不同中和抗体对巨噬细胞和 CD4+T 细胞共培养感染的抑制活性存在差异。bnAbs 对 MDM 单培养感染率无影响,因为 VCCs 可保护病毒免受 bnAbs 作用。在细胞间传播方面,不同 bnAbs 对不同菌株的效果不同,PG9 对原代菌株的病毒传播抑制作用较好,而 3BNC117 和 10-1074 对原代菌株的中和作用有限,这凸显了评估 bnAbs 治疗效果时考虑病毒菌株和传播模式的重要性。

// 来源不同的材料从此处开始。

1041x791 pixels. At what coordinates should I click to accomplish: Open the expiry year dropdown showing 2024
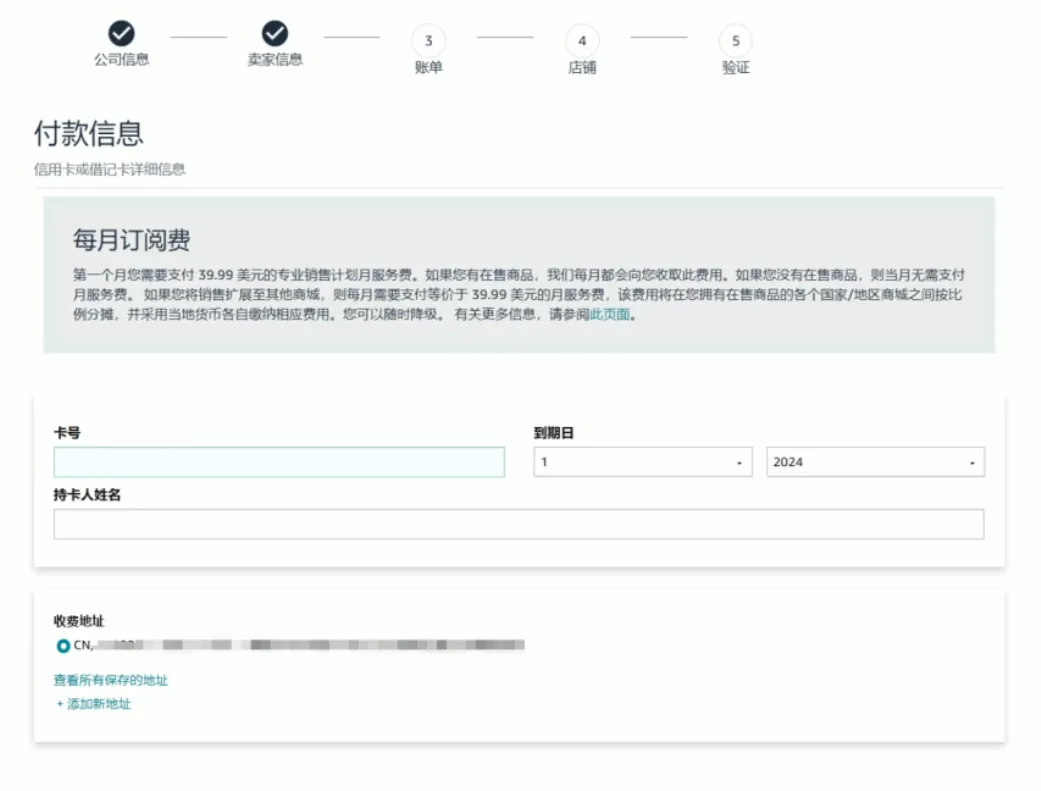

本研究还证实,巨噬细胞中病毒复制与 VCCs 形成密切相关。VCCs 是 HIV-1 的储存和传播场所,能保护病毒免受中和抗体作用,给 HIV-1 清除策略带来挑战。原代 HIV-1 菌株需与未感染的 CD4+T 细胞共培养才能在巨噬细胞中形成 VCCs 并复制,提示 T 细胞在建立巨噬细胞病毒储存库中起关键作用。
综上所述,原代患者来源的 HIV-1 菌株在与自体未感染 T 细胞共培养时,可在巨噬细胞中形成 VCCs,且该过程与病毒复制相关。这强调了 VCCs 在患者来源 HIV-1 在巨噬细胞中复制的重要性,非感染性 CD4+T 细胞通过 CD4 和 GP120 依赖的方式促进这一过程。鉴于巨噬细胞作为病毒储存库的重要作用,开发针对 VCCs 及其形成过程的策略,结合减少 CD4+T 细胞中潜伏 HIV-1 负担的治疗方法,可能是实现 HIV-1 功能性治愈的关键。